LE TEXTE:
####
Voeux 2017 aux parlementaires

Voeux 2017 aux parlementaires et aux corps constitués

Monsieur le Premier ministre,
Monsieur le Président du Sénat,
Mesdames et Messieurs les ministres,
Messieurs les Présidents des groupes politiques,
Mesdames et Messieurs les Questeurs,
Mesdames et Messieurs les parlementaires, mes très chers collègues,
Mesdames et Messieurs les ambassadeurs,
Monsieur le Préfet de la Seine-Saint-Denis, un territoire qui m’est cher,
Monsieur le Secrétaire général de la présidence, cher Michel,
Monsieur le Secrétaire général de la Questure, cher Christophe,

Mesdames et Messieurs,

Bonne et heureuse année à chacune et à chacun d'entre vous, et à travers vous, aux 70 millions de visages, en métropole, dans les Outre-mer et à l'étranger, qui composent la mosaïque France.

Nous aurons donc bientôt passé 5 années ensemble. 5 années, c'est long et c'est court à la fois. Dans l'agenda électoral, on appelle cela une législature. Dans nos calendriers personnels, c'est pour nous tous ici, une tranche de vie, un moment de nos existences.

5 ans.
5 ans, 1 325 séances, 644 jours, 5 170 heures de travail intense. Avec un souvenir privilégié, celui du débat sur l’ouverture du mariage aux couples de même sexe, qui nous aura mobilisés 135 heures...
5 ans et 71 chefs d’Etats et de gouvernements reçus.
5 ans faits de débats, de confrontations, 5 ans d'avancées, de réformes, 5 ans de mises à l'épreuve.
5 ans où, au milieu des chahuts – surtout lorsque nos débats sont télévisés – qui sont consubstantiels à la passion parlementaire, nous avons su aussi quelquefois distinguer l'essentiel de l'accessoire.

L'essentiel c'est l'unité nationale, c'est la concorde républicaine lorsque des circonstances exceptionnelles l'exigent.
L'essentiel, c'est ce qui nous relie les uns aux autres : de ma gauche à ma droite lorsque je vous fais face dans notre hémicycle ; jeunes députés, apportant leur énergie, et parlementaires chevronnés, transmettant leur expérience ; femmes et hommes élus de tous nos territoires, urbains, ruraux, de la montagne et du littoral, périurbains, ultramarins.
L'essentiel, c'est de nous hisser au juste niveau de l'histoire.

Ce sens de l'essentiel, nous avons su le trouver lorsque notre pays fut frappé au cœur. Comment ne pas débuter par-là, une poignée de jours après les commémorations des tueries de Charlie Hebdo, de Montrouge et de l'Hypercacher ? Comment ne pas débuter par-là alors que nous nous souvenons ensemble des attentats de Toulouse et Montauban, de Seine-Saint-Denis, de Paris, de Magnanville, de Saint-Étienne-du-Rouvray, de Nice… Sans oublier tous les pays du monde qui ont été confrontés à la barbarie terroriste.
####
ITEMS FOURNIS:

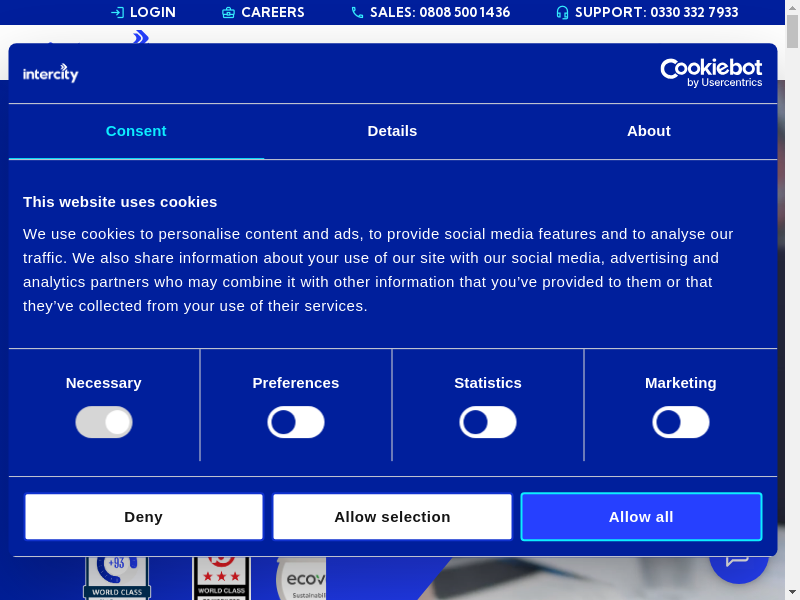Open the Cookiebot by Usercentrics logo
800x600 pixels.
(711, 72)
####
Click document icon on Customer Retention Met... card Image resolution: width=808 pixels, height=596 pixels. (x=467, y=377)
####
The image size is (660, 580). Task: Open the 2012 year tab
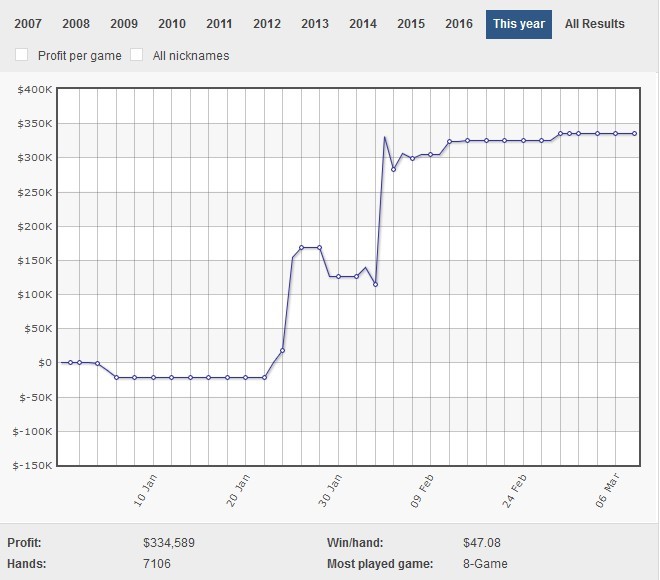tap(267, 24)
####
EXERCICES:
[A] D'après le texte des vœux, combien d'heures le débat sur l'ouverture du mariage aux couples de même sexe a-t-il mobilisé les parlementaires ?
[B] Poursuivez le texte des vœux 2017 à la suite de sa dernière phrase.

RÉPONSES ÉCRITES:
[A] 135 heures.

[B]
En votre nom à tous, je veux rendre un hommage particulièrement appuyé à nos fonctionnaires des services publics de sécurité et de soins, ainsi qu’à nos pompiers qui ont fait preuve de beaucoup de bravoure, et enfin à nos militaires – ceux de l’opération Sentinelle, comme ceux qui risquent leur vie chaque jour hors de nos frontières.

Jamais je n'oublierai, jamais nos compatriotes n'oublieront le son tonitruant de cette Marseillaise entonnée dans l'hémicycle de la République. Ni le silence assourdissant de ces nombreuses minutes de recueillement que notre assemblée a dû observer pour honorer nos morts. Elles ont beaucoup ému les Français.
Jamais non plus je n’oublierai l’émotion du congrès de Versailles ; émotion vite abimée hélas par ce débat – dont je pense qu’il était dispensable – sur la déchéance de nationalité.

Dans tous ces moments difficiles, nous avons puisé la force de nous retrouver, de nous rassembler autour de quelques vieilles idées qui n'ont jamais paru aussi neuves : la démocratie, la République, une certaine idée de la liberté et de la France.

Dans ces moments-là, j'ai été particulièrement fier d'être l'un des vôtres, d'être le premier d'entre vous.

Voilà pour les livres d'histoire. Gage à nous maintenant de faire de ce moment une invitation pour l'avenir.

La démocratie porte en elle la contradiction, la confrontation. Les uns et les autres, nous avons nos parcours, nos idées, nos convictions. Nous les défendons chaque jour et nous continuerons à les défendre. Mais, de grâce, gardons toujours une petite place pour ce qui nous rassemble, pour ce qui nous transcende. Parce que rien n’est plus important que l’intérêt de nos compatriotes, rien n’est plus important que la vigueur de la démocratie, rien n’est plus important que la cohésion du pays.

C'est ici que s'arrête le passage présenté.